ABC do Inconsciente: Como funciona a Psicanálise

ABC do Inconsciente: Como funciona a Psicanálise?

Como funciona a psicanálise? Em 1926 Freud escreve “À questão da análise leiga”, texto no qual o autor defende que a psicanálise poderia ser praticada por sujeitos não médicos.
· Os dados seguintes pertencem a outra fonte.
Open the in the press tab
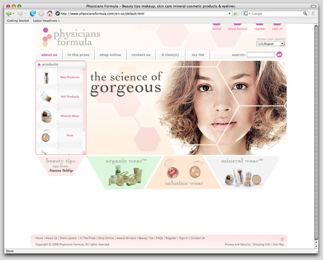The height and width of the screenshot is (260, 323). coord(78,55)
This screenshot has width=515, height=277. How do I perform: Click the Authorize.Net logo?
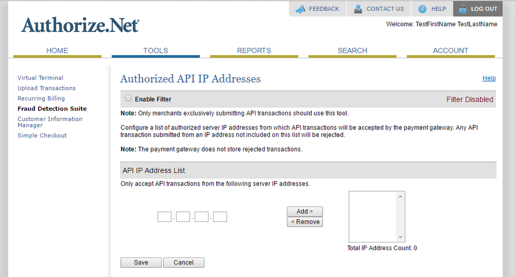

Para Freud, seria necessário que aqueles interessados em aplicar análise em outras pessoas se submetessem eles próprios a análise pessoal com outro analista, fizessem formação teórica e prática em instituições psicanalíticas (cerca de dois anos de formação), supervisão clínica e troca de ideias nas associações psicanalíticas. Não ser leigo em psicanálise é o que importa para Freud, a ponto do autor admitir que lhe preocuparia mais um médico leigo em psicanálise aplicando psicanálise do que o contrário!

Ao longo do texto, Freud vai explicando qual o trabalho de um psicanalista frente a doença neurótica que ele vai comprovar ser uma “doença especial” que mereceria um “tratamento especial”, diferente das doenças tratadas pelos médicos da época, sendo necessária outra teoria e outros conceitos para tratá-la, justificando, assim,  uma outra formação e a não necessidade da formação médica!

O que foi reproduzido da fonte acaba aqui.